A lo largo de su carrera, abordó más de 40 roles, con especial afinidad por Verdi: encarnó a once de sus heroínas, desde Aida y Leonora hasta Desdémona y Amelia. El contratenor y productor Héctor Sosa recopiló sus interpretaciones verdianas en grabaciones en vivo: “Una joya espectacular que muestra a la diva en plenitud de voz y estilo”.
Aunque forjó su carrera fuera del país, Cruz-Romo nunca se desligó de México. Debutó como solista con la Orquesta Sinfónica Nacional bajo la batuta de Carlos Chávez y protagonizó títulos emblemáticos en el Palacio de Bellas Artes como Un baile de máscaras y el estreno nacional moderno de Ernani.
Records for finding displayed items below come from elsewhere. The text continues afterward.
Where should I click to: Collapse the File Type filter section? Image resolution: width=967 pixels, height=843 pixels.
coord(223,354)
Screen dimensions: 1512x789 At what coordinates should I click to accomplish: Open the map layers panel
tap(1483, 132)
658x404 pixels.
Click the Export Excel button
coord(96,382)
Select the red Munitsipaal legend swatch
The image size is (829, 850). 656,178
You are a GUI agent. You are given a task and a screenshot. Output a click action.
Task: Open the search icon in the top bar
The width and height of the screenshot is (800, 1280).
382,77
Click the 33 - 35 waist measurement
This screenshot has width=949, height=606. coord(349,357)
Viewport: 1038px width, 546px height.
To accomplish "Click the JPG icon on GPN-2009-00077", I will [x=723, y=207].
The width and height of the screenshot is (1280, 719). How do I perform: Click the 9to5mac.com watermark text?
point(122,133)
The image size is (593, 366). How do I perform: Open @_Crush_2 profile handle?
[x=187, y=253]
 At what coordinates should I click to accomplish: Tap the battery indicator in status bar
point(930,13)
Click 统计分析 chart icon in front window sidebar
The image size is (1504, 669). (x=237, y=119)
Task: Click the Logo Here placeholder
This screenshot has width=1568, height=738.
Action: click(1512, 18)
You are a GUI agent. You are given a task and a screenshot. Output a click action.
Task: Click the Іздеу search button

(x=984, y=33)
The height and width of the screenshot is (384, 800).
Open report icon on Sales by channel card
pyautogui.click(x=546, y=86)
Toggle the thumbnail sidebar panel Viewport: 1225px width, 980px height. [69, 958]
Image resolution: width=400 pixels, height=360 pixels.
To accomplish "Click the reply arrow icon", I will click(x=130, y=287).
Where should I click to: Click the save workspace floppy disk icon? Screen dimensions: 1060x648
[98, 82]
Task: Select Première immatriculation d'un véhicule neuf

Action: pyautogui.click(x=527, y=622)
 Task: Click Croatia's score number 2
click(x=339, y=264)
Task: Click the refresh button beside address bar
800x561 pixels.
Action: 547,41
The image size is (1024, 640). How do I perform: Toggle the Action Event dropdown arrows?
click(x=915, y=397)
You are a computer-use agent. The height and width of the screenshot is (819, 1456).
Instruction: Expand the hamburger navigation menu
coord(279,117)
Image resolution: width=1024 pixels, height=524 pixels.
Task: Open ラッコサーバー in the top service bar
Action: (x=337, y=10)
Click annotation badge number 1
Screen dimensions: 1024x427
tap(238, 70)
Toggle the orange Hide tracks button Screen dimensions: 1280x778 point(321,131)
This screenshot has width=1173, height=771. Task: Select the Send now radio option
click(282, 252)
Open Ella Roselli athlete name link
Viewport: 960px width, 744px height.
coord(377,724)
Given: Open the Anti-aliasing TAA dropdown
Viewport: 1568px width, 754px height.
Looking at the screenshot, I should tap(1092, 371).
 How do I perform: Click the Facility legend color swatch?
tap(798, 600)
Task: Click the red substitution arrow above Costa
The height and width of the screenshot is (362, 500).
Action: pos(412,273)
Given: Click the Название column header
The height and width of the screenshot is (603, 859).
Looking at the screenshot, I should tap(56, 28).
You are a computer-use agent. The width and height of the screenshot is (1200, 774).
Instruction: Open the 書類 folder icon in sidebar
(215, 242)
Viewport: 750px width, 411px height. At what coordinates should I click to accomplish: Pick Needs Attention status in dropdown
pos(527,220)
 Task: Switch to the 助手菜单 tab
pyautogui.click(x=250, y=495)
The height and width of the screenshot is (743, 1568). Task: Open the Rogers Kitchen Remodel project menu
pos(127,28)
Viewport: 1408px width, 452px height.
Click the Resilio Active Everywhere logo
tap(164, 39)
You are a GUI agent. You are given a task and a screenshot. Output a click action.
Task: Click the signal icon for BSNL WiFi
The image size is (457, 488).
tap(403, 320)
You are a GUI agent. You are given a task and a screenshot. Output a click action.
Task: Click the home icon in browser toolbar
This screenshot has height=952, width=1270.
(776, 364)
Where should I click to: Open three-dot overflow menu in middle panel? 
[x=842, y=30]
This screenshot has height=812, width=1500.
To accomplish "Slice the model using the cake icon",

En 1984 regresó para la gala del 50 aniversario del recinto. “Fue un concierto maravilloso”, recordó el director Enrique Patrón de Rueda, quien la convenció para volver. Su presencia imponente y su voz cálida la convirtieron en una figura adorada por el público.
“Era una diva auténtica”, resume Patrón de Rueda. “Detrás de esa personalidad espectacular, había una mujer sencilla y simpática”. Durante años, Cruz-Romo fue invitada frecuente del Festival Cultural de Sinaloa, donde se presentaba con entusiasmo incluso en municipios pequeños, dejando huella por su cercanía con la gente.
Su última Tosca en Bellas Artes, en 1987, no fue su despedida definitiva. En los 90 ofreció recitales y dio clases privadas. Confesó a Héctor Sosa su frustración por no haber hecho grabaciones comerciales: “Su voz daba para eso y más”, sostiene él. Sin embargo, quedan registros en vivo de Suor Angelica, La vida breve y conciertos que aún esperan ser publicados como homenaje póstumo.
En los últimos años se alejó de la vida pública. Amaba profundamente a los perros, a quienes llevaba a hospitales para acompañar a enfermos mientras les cantaba. En palabras del New York Times, ella misma decía: “Empecé a cantar, cantar y cantar, y no he parado. Tienes que trabajar duro, olvidarte de tu bella cara”.
Gilda Cruz-Romo fue una diva de altos vuelos, con alma generosa, talento inigualable y una voz que sigue resonando en la memoria de quienes la escucharon.